*** DATA TO EXAMINE Section Begins ***

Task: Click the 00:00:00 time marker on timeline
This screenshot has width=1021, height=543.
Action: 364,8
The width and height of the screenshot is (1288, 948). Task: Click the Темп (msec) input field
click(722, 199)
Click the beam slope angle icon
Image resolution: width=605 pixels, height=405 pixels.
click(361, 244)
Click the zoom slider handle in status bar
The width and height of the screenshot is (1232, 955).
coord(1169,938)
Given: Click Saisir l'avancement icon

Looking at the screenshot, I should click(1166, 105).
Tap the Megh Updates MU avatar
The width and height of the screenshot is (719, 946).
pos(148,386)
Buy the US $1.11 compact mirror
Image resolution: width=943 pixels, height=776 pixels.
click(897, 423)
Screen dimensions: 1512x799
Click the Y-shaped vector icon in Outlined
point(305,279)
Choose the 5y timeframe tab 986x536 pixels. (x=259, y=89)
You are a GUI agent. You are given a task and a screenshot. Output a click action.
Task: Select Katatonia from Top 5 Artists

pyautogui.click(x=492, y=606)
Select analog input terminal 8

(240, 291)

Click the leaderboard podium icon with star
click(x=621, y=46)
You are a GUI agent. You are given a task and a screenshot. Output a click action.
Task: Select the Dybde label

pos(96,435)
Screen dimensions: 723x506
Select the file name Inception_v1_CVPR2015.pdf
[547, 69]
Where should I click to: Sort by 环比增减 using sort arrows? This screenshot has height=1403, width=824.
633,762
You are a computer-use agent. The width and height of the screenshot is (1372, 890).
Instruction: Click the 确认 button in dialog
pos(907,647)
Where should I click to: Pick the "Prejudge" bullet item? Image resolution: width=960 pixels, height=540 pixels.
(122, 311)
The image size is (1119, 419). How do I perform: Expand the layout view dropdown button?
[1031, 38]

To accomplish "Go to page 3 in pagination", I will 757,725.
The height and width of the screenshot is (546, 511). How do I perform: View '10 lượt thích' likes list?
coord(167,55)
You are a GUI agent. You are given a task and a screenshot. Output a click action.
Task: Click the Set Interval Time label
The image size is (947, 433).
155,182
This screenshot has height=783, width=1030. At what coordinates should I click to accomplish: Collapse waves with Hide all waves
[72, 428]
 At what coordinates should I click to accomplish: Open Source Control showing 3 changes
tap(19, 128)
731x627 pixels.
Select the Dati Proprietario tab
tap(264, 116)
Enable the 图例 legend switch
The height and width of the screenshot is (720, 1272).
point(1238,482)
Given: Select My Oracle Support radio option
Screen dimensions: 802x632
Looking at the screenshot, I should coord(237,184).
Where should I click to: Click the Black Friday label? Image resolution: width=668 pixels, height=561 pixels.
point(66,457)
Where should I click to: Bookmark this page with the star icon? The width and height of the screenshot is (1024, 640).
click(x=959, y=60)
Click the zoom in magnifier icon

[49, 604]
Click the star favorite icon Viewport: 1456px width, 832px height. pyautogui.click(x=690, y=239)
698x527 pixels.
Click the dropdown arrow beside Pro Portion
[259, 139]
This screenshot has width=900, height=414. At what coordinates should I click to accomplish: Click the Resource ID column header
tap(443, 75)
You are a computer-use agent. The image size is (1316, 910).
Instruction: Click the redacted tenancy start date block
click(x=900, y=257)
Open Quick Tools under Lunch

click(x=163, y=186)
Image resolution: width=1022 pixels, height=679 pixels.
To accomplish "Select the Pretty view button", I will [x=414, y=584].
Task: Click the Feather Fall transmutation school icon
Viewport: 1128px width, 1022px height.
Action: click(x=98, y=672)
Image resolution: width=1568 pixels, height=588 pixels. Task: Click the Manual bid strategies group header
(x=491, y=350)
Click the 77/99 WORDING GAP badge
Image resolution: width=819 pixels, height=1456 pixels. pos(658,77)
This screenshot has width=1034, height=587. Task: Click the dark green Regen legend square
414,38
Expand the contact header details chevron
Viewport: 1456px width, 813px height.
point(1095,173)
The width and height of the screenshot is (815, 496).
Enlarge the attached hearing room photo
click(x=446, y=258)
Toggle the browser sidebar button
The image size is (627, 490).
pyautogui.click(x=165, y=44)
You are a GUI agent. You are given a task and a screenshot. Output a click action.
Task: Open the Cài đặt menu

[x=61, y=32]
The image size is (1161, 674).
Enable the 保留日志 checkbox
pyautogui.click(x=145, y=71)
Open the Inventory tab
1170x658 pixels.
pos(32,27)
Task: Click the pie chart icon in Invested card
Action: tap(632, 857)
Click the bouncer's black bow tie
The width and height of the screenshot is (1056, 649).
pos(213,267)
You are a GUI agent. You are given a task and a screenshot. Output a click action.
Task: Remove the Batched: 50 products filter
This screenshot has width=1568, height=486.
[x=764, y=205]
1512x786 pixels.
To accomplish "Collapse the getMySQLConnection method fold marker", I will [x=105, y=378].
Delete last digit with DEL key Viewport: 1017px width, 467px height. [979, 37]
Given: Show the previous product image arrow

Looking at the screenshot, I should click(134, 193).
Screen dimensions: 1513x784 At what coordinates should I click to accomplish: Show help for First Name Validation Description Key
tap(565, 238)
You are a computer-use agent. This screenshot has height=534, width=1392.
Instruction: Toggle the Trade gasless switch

*** DATA TO EXAMINE Section Ends ***

WHAT YOU SHOULD DO: Only lines with the word "will" are wanted, so copy each one from the records.

ANSWER BOX:
To accomplish "Go to page 3 in pagination", I will 757,725.
To accomplish "Select the Pretty view button", I will [x=414, y=584].
To accomplish "Collapse the getMySQLConnection method fold marker", I will [x=105, y=378].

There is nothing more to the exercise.